• **TEXT PROVIDED**:

===

The stuff you are referring to is called coroplast. It is as versatile as pvc. You can build anything from it including a weatherproof box. Just cut and fold to desired shape. You can get it for free at any gas station when they change their ads ect. My local caseys store uses it to print their donut and pizza ads on then every few weeks when they change their ads they throw it in the dumpster and put up new. It is corogated plastic. I used to fly radio control combat airplanes and I built my planes from it. It is extremely durable. I now have a sheet of yellow coro for the target face. I suppose you could stack it like cardboard (that's basically what it is except made of plastic) and make a target out of it. Probably would work well as cardboard I know will work good too.


----------



## WisDeerHunter (Apr 16, 2011)

codykrr said:


> Something that drives me nuts...targets that last... they are basically non-exsistant!!!


I hear ya on that one. I got tired of paying $100+ on targets that were lasting me about 3 months. I tried the home built with plastic bags stuffed in a feed bag. Worked OK...but was a little narrow for my son't shooting habits  Then I built a plywood frame and stapled trampoline material on the front and back and stuffed it with rags. It is heavy but lasting better than anything store bought that I tried.


----------



## FlinginCarbon (Feb 18, 2010)

Martin_Shooter1 said:


> The stuff you are referring to is called coroplast. It is as versatile as pvc. You can build anything from it including a weatherproof box. Just cut and fold to desired shape. You can get it for free at any gas station when they change their ads ect. My local caseys store uses it to print their donut and pizza ads on then every few weeks when they change their ads they throw it in the dumpster and put up new. It is corogated plastic. I used to fly radio control combat airplanes and I built my planes from it. It is extremely durable. I now have a sheet of yellow coro for the target face. I suppose you could stack it like cardboard (that's basically what it is except made of plastic) and make a target out of it. Probably would work well as cardboard I know will work good too.

===

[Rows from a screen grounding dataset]
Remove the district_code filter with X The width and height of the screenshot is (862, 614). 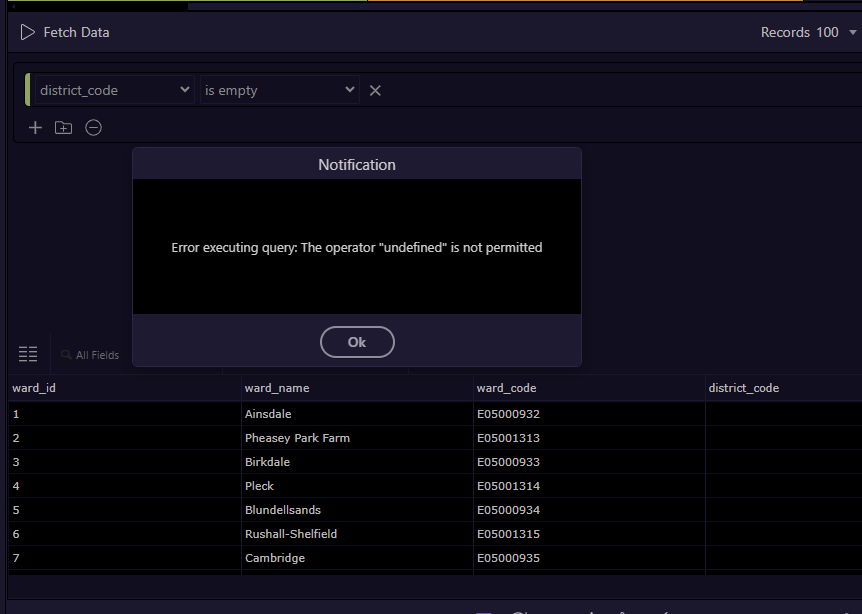pos(375,91)
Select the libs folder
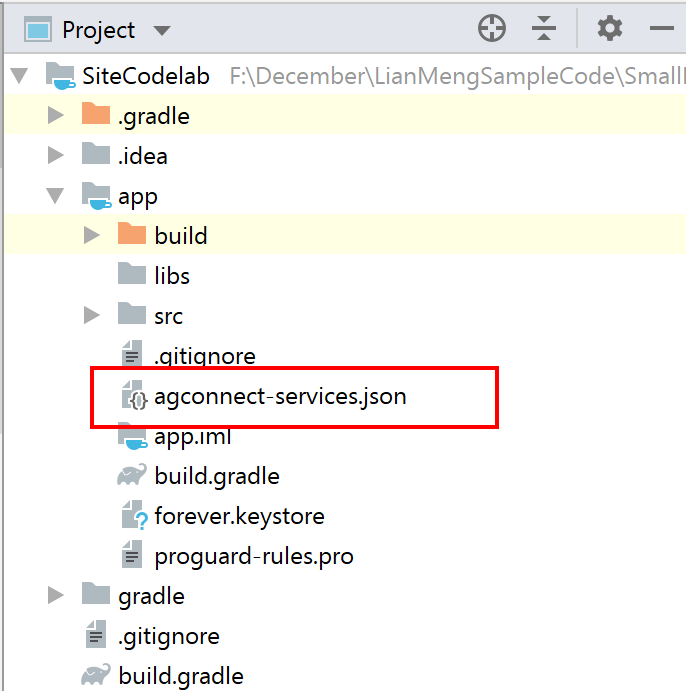 [x=171, y=276]
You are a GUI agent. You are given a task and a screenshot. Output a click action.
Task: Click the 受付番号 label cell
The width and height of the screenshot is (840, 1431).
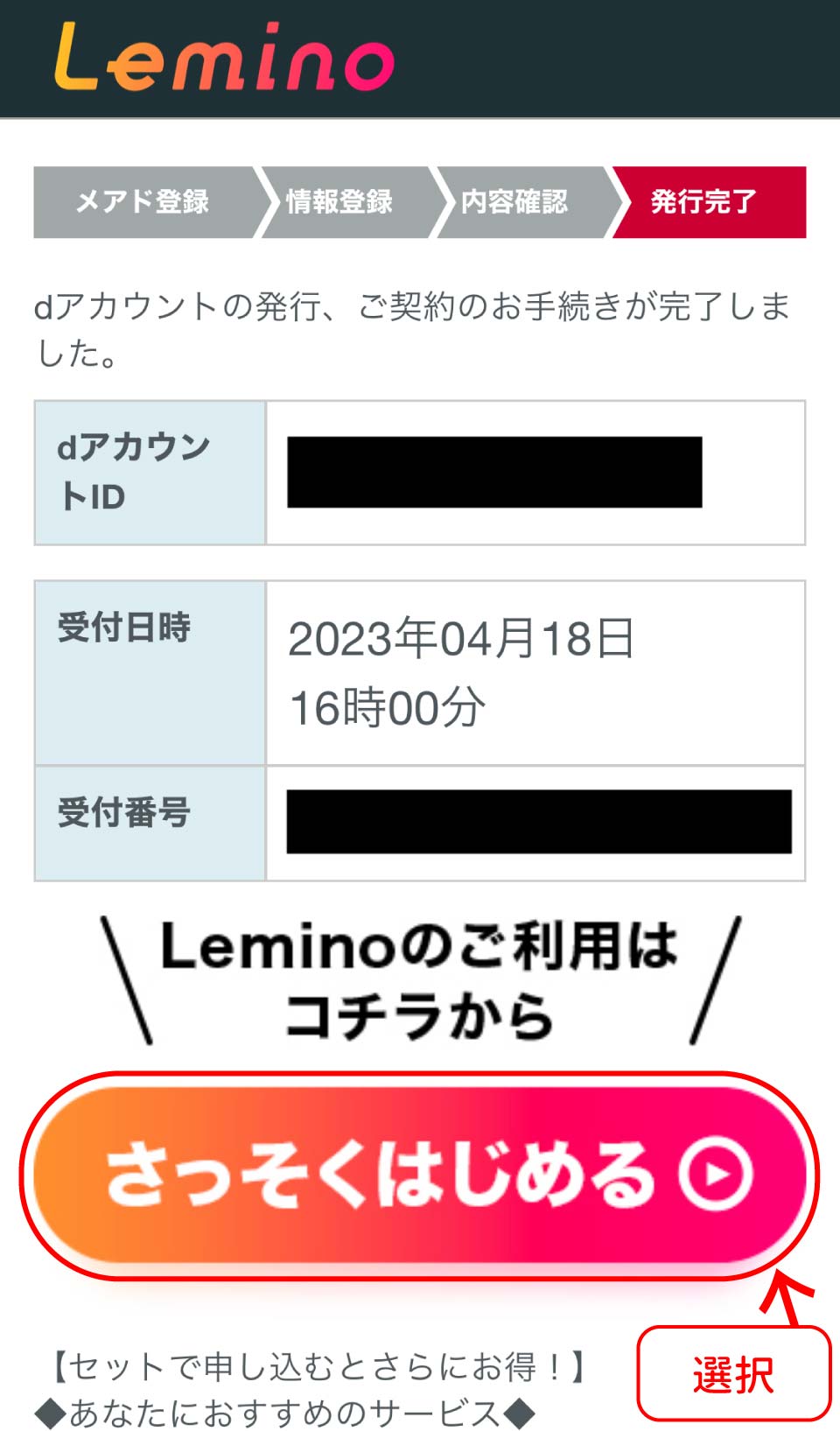pyautogui.click(x=150, y=823)
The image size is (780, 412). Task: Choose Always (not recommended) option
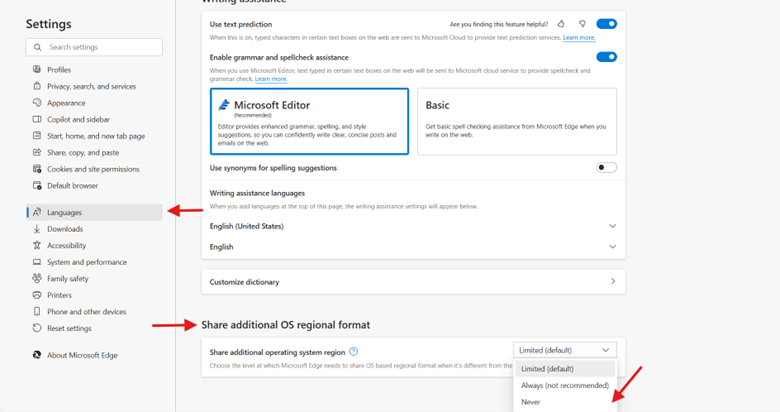[564, 385]
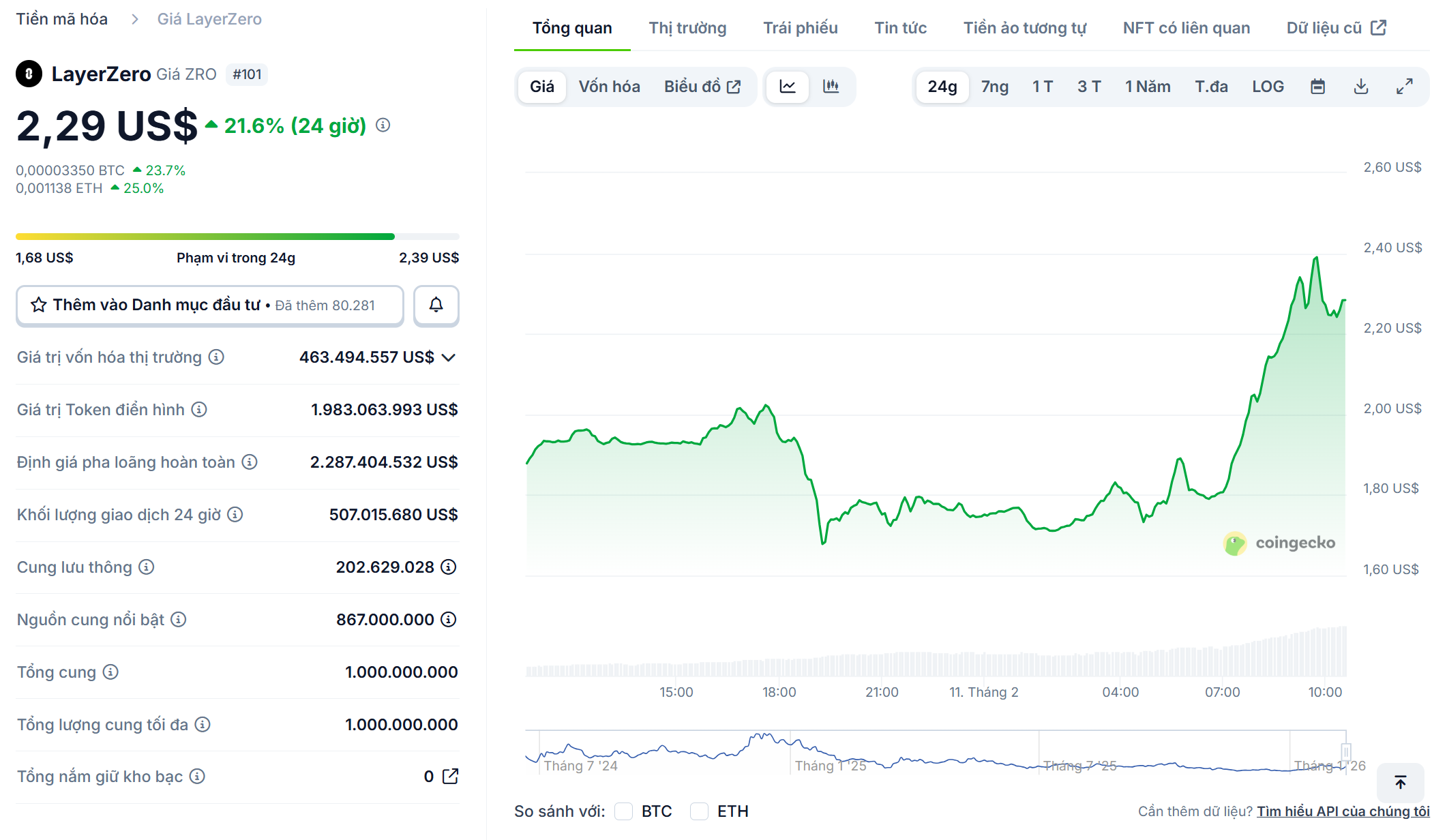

===

• **WORK INSTRUCTIONS**:
1 - Condense the paragraph of the forum thread that begins "I hear ya on that one" into a short list of its main facts.
2 - Turn the entries, from the line with "You are a GUI" through the end of the entries, into a numbered list with blank lines omitted. Leave the pictures out.

• **RESPONSES BY TASK**:
1 -
- Store-bought targets cost $100+ and lasted only about 3 months.
- A homemade target of plastic bags stuffed in a feed bag worked OK but was a little narrow for the son's shooting habits.
- The next build was a plywood frame with trampoline material stapled on the front and back, stuffed with rags.
- It is heavy but has lasted better than any store-bought target tried.

2 -
1. You are a GUI agent. You are given a task and a screenshot. Output a click action.
2. Task: Click the 受付番号 label cell
3. The width and height of the screenshot is (840, 1431).
4. pyautogui.click(x=150, y=823)
5. The image size is (780, 412). Task: Choose Always (not recommended) option
6. [564, 385]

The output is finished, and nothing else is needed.